Alucra’nın tarihi mirası ve doğal güzellikleri
Giresun'un yemyeşil coğrafyasında, köklü tarihi ve zengin kültürel yapısıyla öne çıkan Alucra ilçesi, aynı zamanda kendine özgü doğal güzellikleri ve manevi değerleriyle dikkat çekiyor
27.07.2025 00:06:00
Abdülkadir Gündoğdu
Abdülkadir Gündoğdu





Giresun'un yemyeşil coğrafyasında, köklü tarihi ve zengin kültürel yapısıyla öne çıkan Alucra ilçesi, aynı zamanda kendine özgü doğal güzellikleri ve manevi değerleriyle dikkat çekiyor.
Ancak, bu potansiyelin yanı sıra, bölge halkının karşılaştığı bazı önemli sorunlar da çözüm bekliyor.
Tarih Boyunca Birçok Medeniyete Ev Sahipliği Yaptı
Alucra'nın yerleşim tarihi Hititlere kadar uzanıyor. İskitler, Kimmerler, Medler, Persler, Romalılar ve Bizanslılar gibi birçok kadim medeniyete ev sahipliği yapmış olan bölge, M.S. 391 yılında Orta Asya'dan gelen Kıpçak ve Peçenek Türklerinin istilasına uğrayarak yaklaşık 60 yıl Türk yönetiminde kalmış. 8. yüzyılda ise Oğuz boyları bölgeye yerleşmiş.

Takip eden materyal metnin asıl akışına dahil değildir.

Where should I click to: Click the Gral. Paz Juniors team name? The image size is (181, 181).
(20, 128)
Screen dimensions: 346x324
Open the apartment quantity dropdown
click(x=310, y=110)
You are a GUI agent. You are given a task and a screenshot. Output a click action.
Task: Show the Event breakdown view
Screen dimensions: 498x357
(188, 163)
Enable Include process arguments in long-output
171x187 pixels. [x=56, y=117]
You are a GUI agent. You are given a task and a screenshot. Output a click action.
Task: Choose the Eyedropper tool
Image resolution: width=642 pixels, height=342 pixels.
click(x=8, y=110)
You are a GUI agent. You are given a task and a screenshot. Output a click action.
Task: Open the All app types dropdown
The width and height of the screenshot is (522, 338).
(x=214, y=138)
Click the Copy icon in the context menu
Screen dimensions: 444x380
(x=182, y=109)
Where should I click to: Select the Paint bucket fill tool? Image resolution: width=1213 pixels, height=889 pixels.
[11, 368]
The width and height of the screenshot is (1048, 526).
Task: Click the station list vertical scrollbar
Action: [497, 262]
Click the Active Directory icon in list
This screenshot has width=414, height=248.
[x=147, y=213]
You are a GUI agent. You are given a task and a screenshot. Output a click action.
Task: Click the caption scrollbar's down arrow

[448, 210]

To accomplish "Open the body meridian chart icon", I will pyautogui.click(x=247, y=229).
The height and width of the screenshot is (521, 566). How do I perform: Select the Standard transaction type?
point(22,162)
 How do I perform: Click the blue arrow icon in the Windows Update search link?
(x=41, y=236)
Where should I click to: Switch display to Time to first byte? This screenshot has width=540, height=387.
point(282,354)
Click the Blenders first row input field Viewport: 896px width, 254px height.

1071 Malazgirt Zaferi sonrası Selçuklular tarafından fethedilen Alucra, daha sonra Danişmend Beyliği, Mengücekler ve Akkoyunlu Devleti gibi farklı Türk beyliklerinin egemenliğine girmiş.
Fatih Sultan Mehmet Han'ın Otlukbeli Savaşı sonrası bölgeyi Osmanlı topraklarına katmasıyla Alucra, tamamen Osmanlı idaresinde kalmış. İlçenin isminin ise, bölgede bolca bulunan aluç ağacından geldiği düşünülüyor.
1. Dünya Savaşı'nda da önemli bir cepheye ev sahipliği yapan Alucra'da, Mareşal Fevzi Çakmak'ın karargahını kurduğu Çakmak köyünde bir şehitlik bulunuyor.
Doğal Güzellikler ve Manevi Duraklar,

Alucra, doğa turizmi ve inanç turizmi açısından önemli bir potansiyel taşıyor. İlçede bulunan bazı önemli turistik ve manevi yapılar şunlar:
Seyd-i Bekir Türbesi (Doludere Köyü): Manevi değeri yüksek, ziyaretçilerin ilgi odağı olan türbelerden biri.
Sarı Dede Türbesi (İlçe Merkezi): İlçe merkezinde yer alan bir diğer önemli manevi durak.
Mayıs Deresi (Hayran Kaplıcaları - Aktepe Köyü): Şifalı sularıyla bilinen bir bölge.
Seyyid Mahmud Çağırgan Veli Türbesi (Boyluca Köyü): Bölgenin önemli evliyalarından birine ait türbe.
Çakrak Yaylası: Doğa turizmi için ideal, içerisinde eski kilise kalıntıları ve köprüler barındıran bir yayla.
Pirili Köyü İkiztepe Tümülüsü: Tarihi ve arkeolojik öneme sahip bir alan.
Alucra aynı zamanda Sağrak Gölü ve çevresinde anlatılan "Al Kızı Efsanesi" gibi yöresel hikayelerle de folklorik bir zenginliğe sahip.
Camiler ve Dini Miras
Alucra'da birçok cami bulunmakla birlikte, ilçenin dini mirası içinde özel bir yere sahip olanlar arasında Alucra Merkez Ulu Camii dikkat çekiyor.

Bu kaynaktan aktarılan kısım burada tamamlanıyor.